ZFS write performance issues with WD20EARS

aragon · Nov 10, 2010

sub_mesa said:
If the .nop procedure would only have to be performed once, this would simplify setup since you won't need the .nop providers anymore upon reboot, correct?

That would make these lying 4k drives much less discouraging to purchase. Can anyone confirm if this works in practice?

palmboy5 · Nov 10, 2010

Never mind working in practice or not, does it actually make performance acceptable? The benchmark results from sub.mesa show negligible improvement at best. I'm starting to not blame ZFS or the drives at all for my situation. Even the UFS OS drive has poor performance through Samba (what I need).

sub_mesa · Nov 10, 2010

I'd say performance of 4K disks is very acceptable, especially when considering the workloads these disks are most suitable for (sequential I/O) and they develop unreadable sectors less rapidly then 512-byte disks with smaller ECC pools.

It would make sense to avoid some disk configurations when using 4K sector disks. A 5-disk RAID-Z will be good but 6-disk RAID-Z will be bad. I posted a full list of these combinations somewhere, if you can't find it i'll write it again.

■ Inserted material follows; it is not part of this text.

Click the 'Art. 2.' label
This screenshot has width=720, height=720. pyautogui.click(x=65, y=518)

For Samba performance you would want ASYNC I/O to be enabled when compiling samba port, as well as a client capable of ASYNC I/O; Windows 7 clients for example, and i think Vista as well. But XP is old and would have lower performance indeed. Tuning Samba may be worthwhile, but it appears that it is less needed on FreeBSD 8+, thanks to auto TCP buffersize tuning.

tty23 · Nov 11, 2010

I posted a full list of these combinations somewhere

I already wrote that a few posts ago, but here is it again:
http://arstechnica.com/civis/viewtopic.php?p=20797605&sid=d09ee0bd397ffd18c0dbaac4ba2e0678#p20797605

bthomson · Nov 14, 2010

In case anyone is curious about the performance of mixed sector-size pools, I replaced two dead disks in a legacy 6-drive 512b raidz2 pool with two 4k WD greens (512b emulation mode).

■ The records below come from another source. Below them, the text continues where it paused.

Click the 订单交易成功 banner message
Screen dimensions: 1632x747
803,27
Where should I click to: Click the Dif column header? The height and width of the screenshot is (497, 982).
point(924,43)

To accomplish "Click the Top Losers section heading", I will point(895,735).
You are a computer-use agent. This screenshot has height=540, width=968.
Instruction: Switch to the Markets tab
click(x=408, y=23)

Looking at gstat it appears sometimes write cycles end up aligned and sometimes not. When aligned I get better than 90MB/s. When misaligned less than 10MB/s.

On average (say, writing 30GB), write speed seems to average out to 30MB/s which is better than some results earlier in this thread with all drives running in emulated mode. So perhaps the more emulated drives in the pool, the higher the chances of misalignment on a given write cycle and the lower the performance.

palmboy5 · Nov 17, 2010

So I'm about to redo my array since its currently 2x WD20EADS and 2x WD20EARS with 512 byte sectors and apparently I wouldn't be able to add an actual 4K (or gnop'ed) drive to the current array. Right now I know to gnop create -S 4096 at least one of the drives before doing zfs create, but is there something else that I'm missing? Will there be an alignment issue? I'm looking for things that I can't do after the array is created...

Thanks!

bthomson · Nov 18, 2010

palmboy5 said:
I see in the zdb output that ashift exists in the level above the drives, so ashift doesn't exist for each drive. Does this mean that one would only need to gnop create -S 4096 one of the drives in order to force ZFS to do 4K on all?

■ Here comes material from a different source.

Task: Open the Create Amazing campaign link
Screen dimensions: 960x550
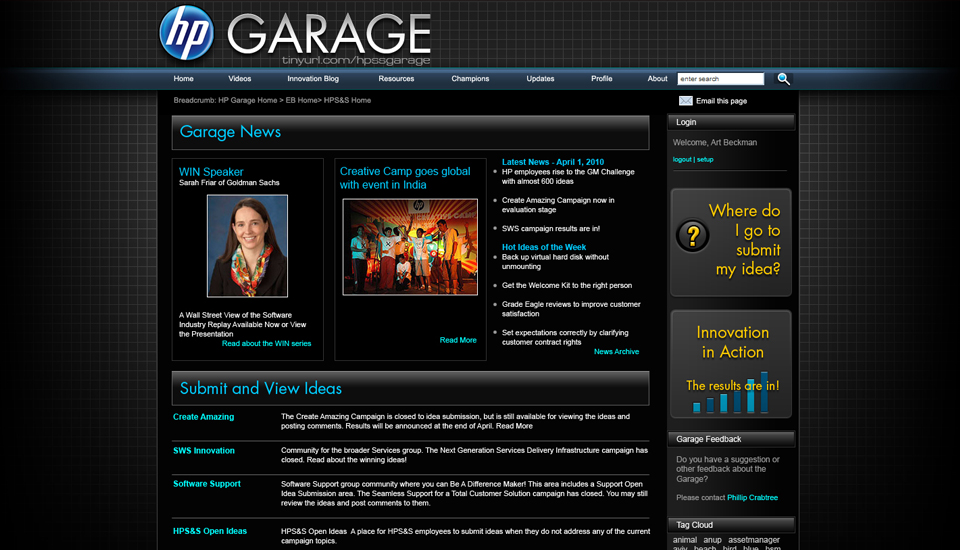Action: pyautogui.click(x=203, y=417)
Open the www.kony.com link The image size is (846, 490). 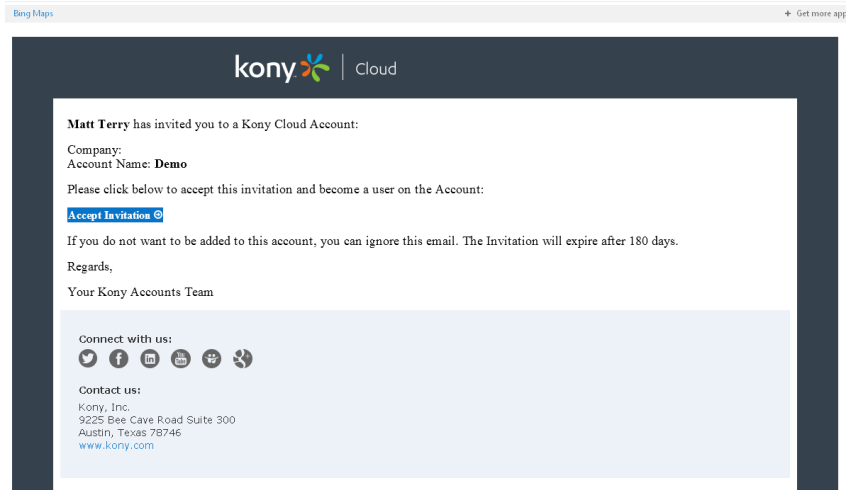point(116,445)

I only made one 4k gnop device and after a reboot my pool still has ashift=12. So unless there is some parameter other than ashift, it works.

palmboy5 · Nov 21, 2010

I can't seem to glabel the .nop drive

Code:

[root@brisbane-1 /dev]# gnop create -S 4096 /dev/ada0
[root@brisbane-1 /dev]# glabel label wd20ears01 /dev/ada0.nop
glabel: Can't store metadata on /dev/ada0.nop: Invalid argument.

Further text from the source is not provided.